**ABOUT THIS TASK:** Read through the records below and copy each line that uses the word "agent".
(EXTRACTED ENTRIES)
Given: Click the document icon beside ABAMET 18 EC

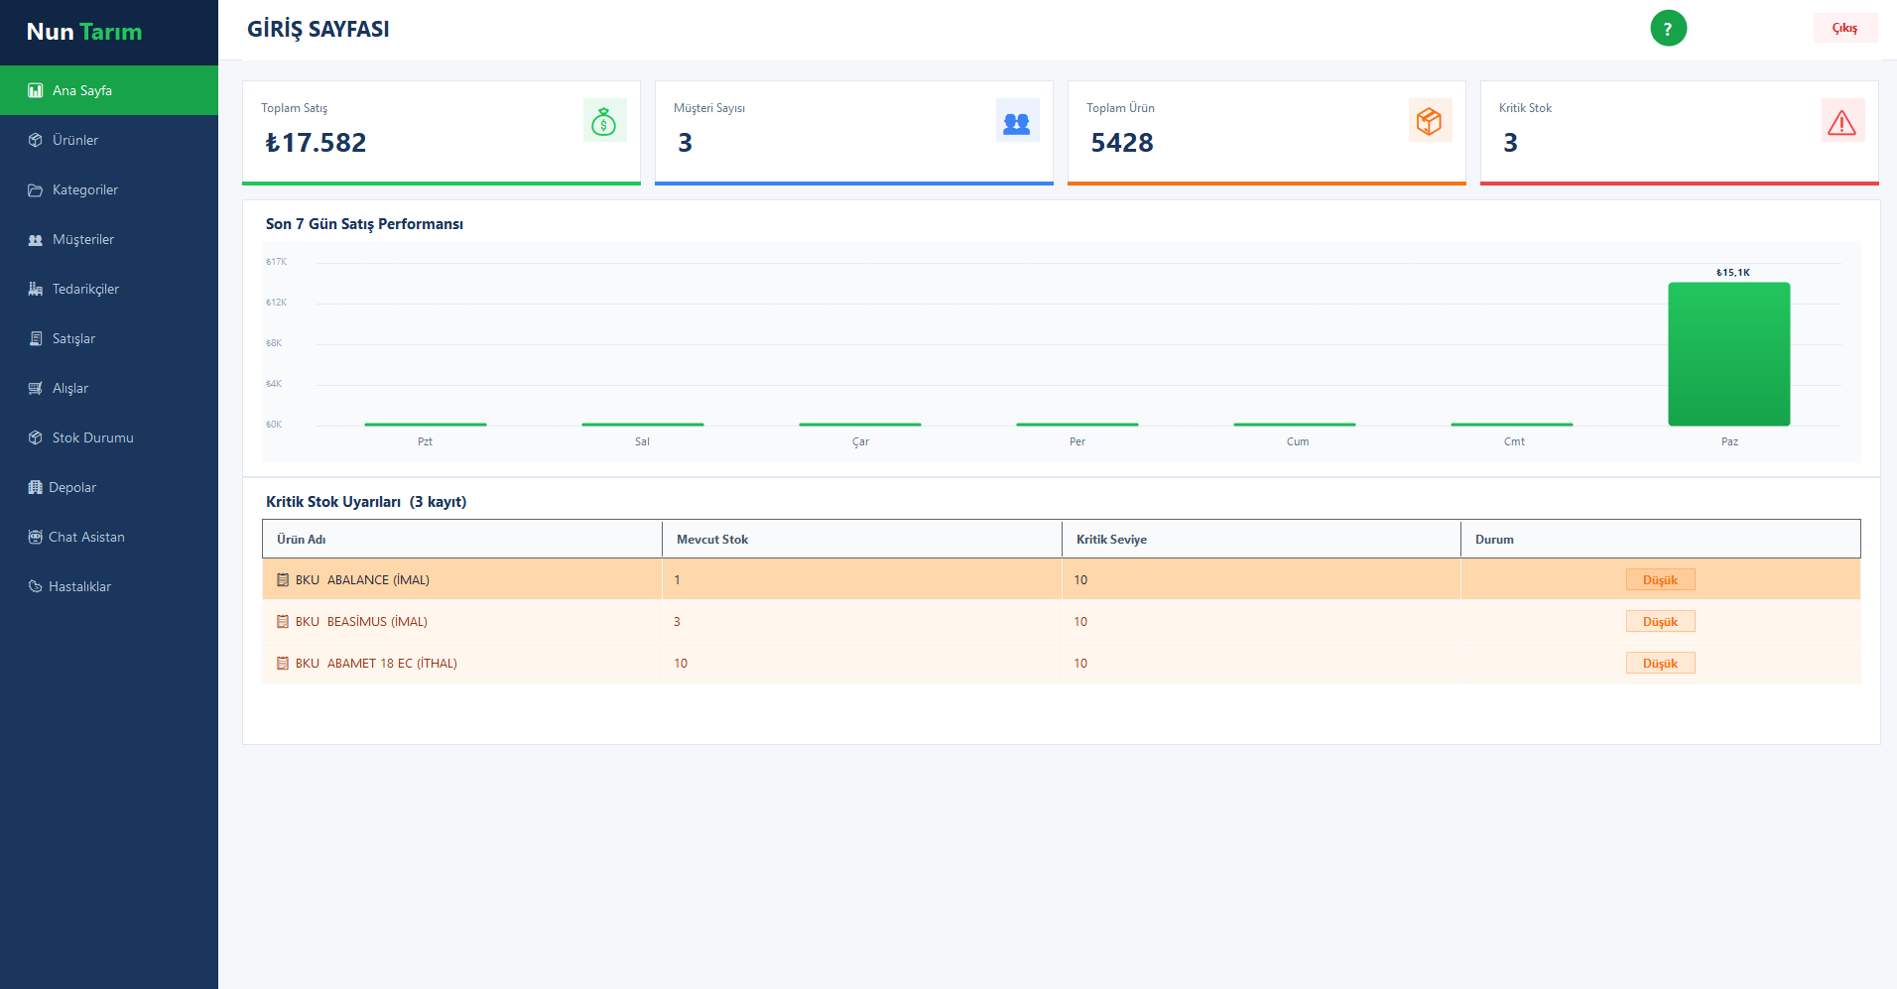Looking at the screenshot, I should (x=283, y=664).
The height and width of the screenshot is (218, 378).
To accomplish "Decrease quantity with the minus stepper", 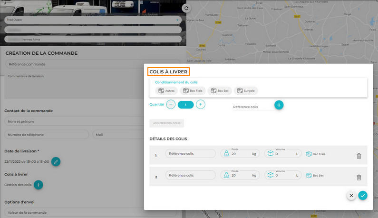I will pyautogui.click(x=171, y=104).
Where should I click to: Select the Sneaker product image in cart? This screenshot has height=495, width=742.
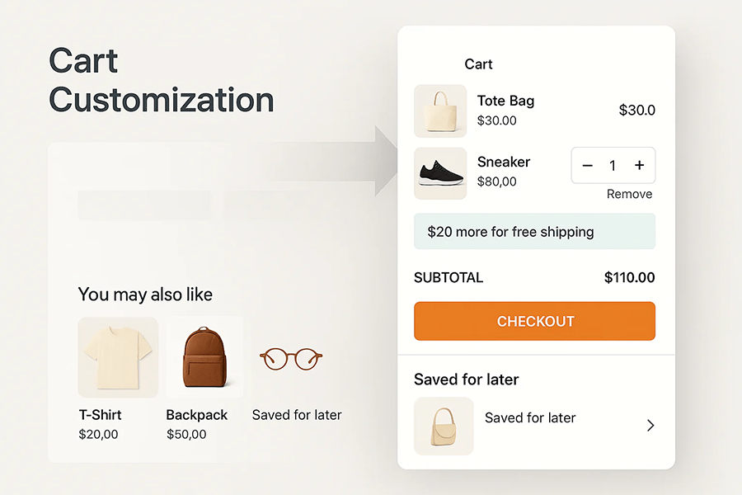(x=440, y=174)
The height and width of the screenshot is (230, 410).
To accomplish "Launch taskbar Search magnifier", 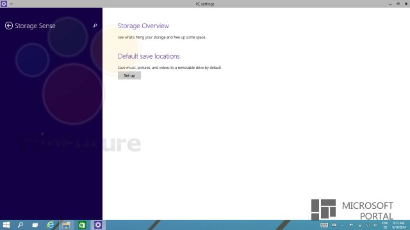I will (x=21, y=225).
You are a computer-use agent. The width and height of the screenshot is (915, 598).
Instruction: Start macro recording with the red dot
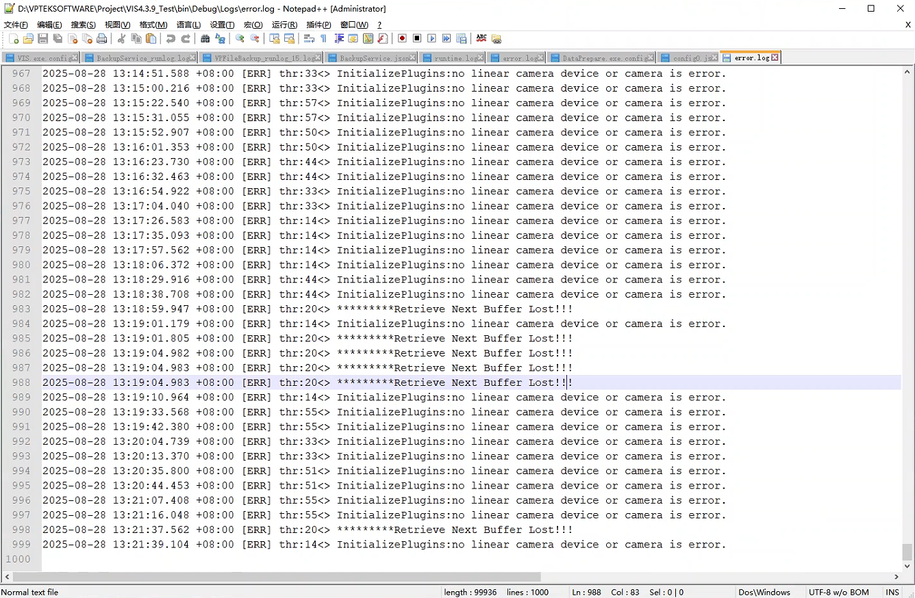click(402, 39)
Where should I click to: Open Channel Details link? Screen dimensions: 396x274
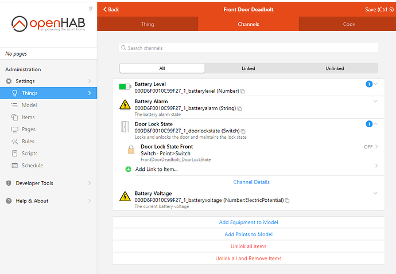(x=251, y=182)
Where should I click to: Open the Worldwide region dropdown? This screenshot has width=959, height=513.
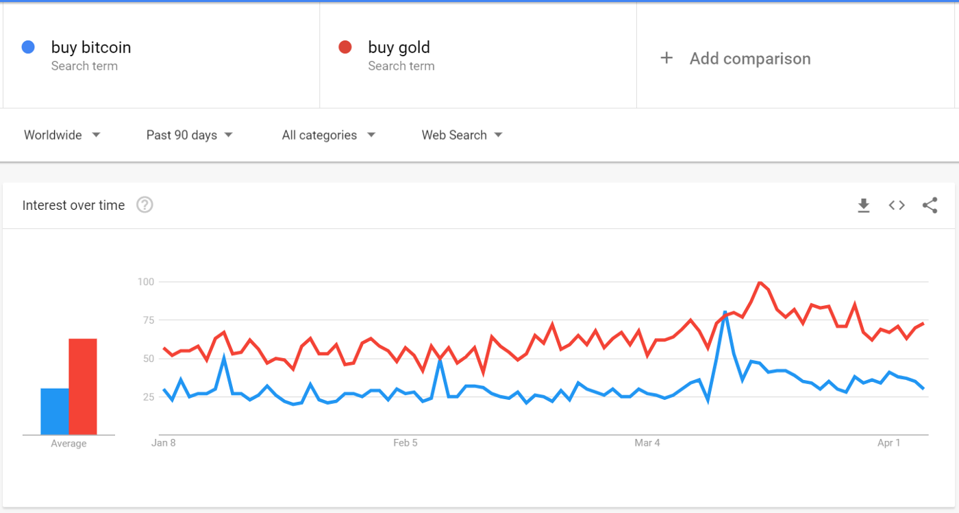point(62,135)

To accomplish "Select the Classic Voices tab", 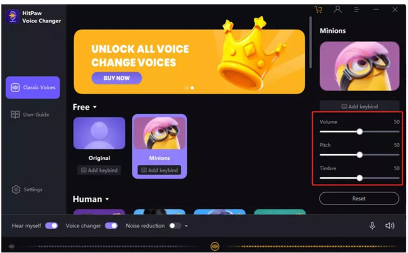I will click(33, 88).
(End EXTRACTED ENTRIES)
(EXTRACTED ENTRIES)
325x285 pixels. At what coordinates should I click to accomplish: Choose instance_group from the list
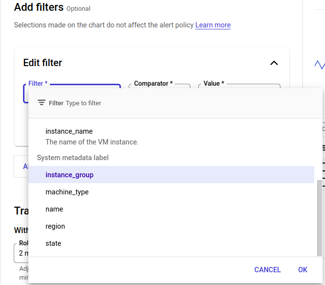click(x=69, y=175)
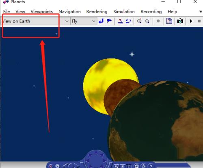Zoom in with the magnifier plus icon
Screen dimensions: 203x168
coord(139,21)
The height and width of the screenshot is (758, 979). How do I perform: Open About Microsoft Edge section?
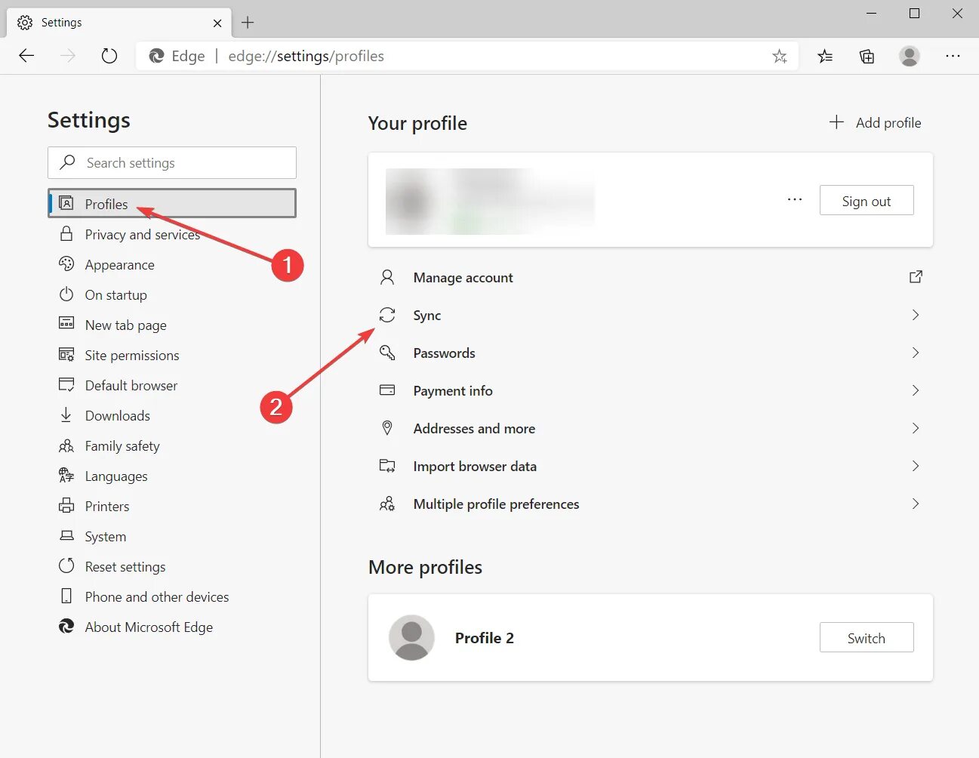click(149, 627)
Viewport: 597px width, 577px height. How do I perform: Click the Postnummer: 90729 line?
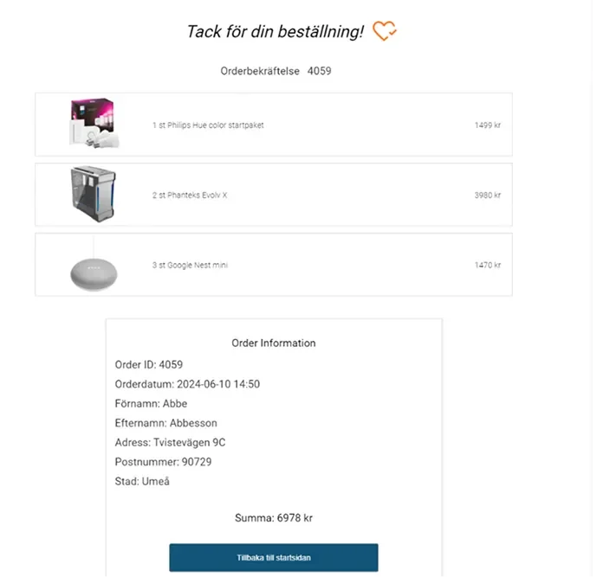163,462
(End EXTRACTED ENTRIES)
(EXTRACTED ENTRIES)
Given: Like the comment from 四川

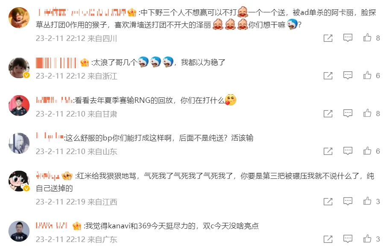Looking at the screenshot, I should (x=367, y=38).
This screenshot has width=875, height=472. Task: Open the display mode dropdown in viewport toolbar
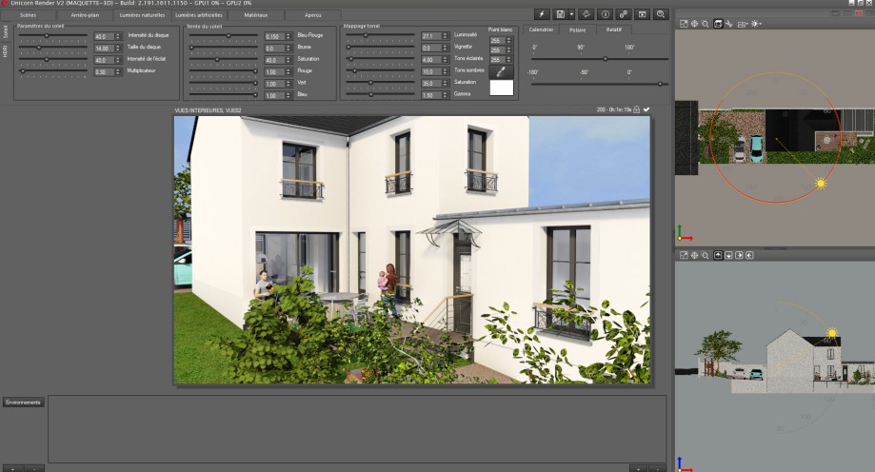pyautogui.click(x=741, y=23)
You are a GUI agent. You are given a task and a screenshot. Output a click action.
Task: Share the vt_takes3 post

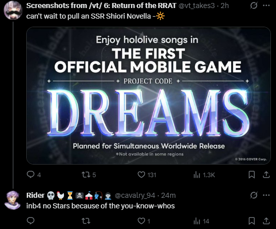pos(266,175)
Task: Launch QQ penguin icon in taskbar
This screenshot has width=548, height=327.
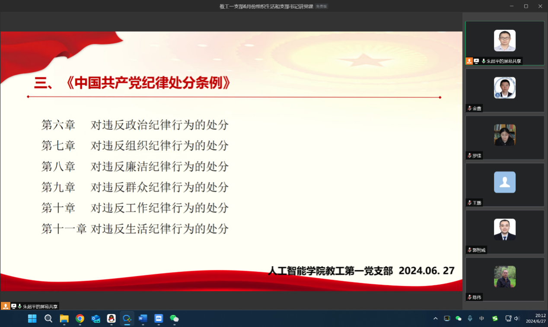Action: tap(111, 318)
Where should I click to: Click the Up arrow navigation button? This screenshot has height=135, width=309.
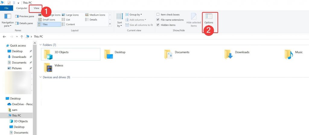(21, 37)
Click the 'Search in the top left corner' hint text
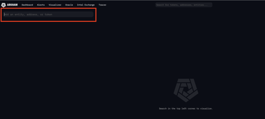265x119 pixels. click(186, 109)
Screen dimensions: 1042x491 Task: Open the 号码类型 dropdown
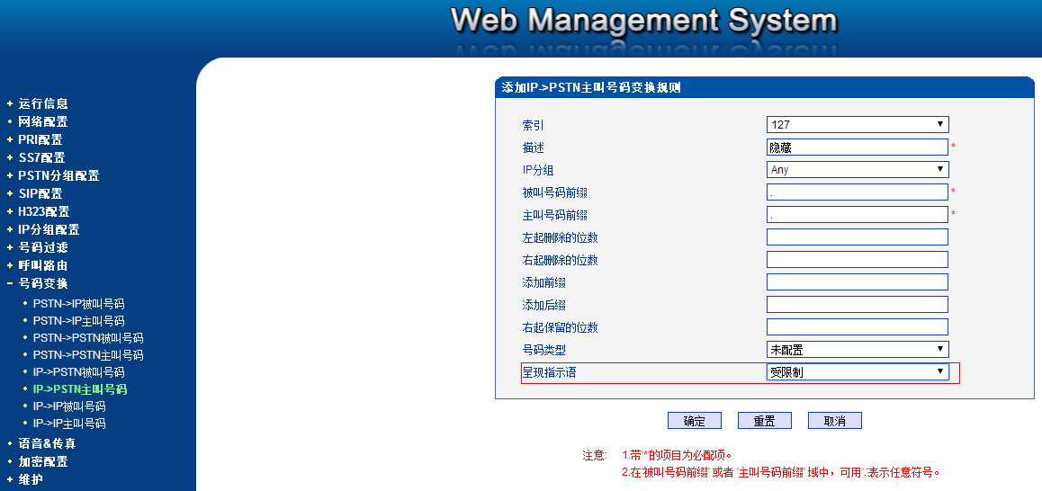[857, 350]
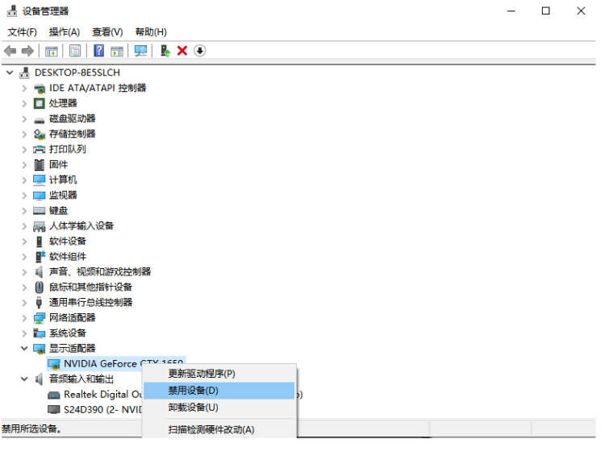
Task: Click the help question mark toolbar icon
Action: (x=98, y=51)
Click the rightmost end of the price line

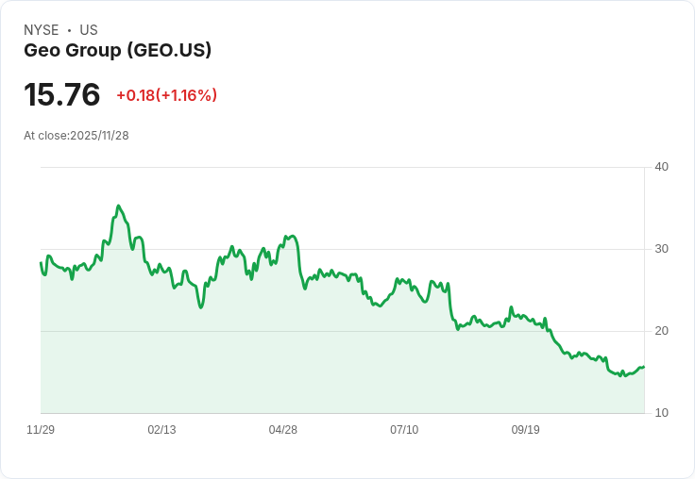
(End EXTRACTED ENTRIES)
**FINISHED TASK:**
You are a computer-use agent. The width and height of the screenshot is (915, 598).
You are a GUI agent. You are given a task and a screenshot. Output a click action.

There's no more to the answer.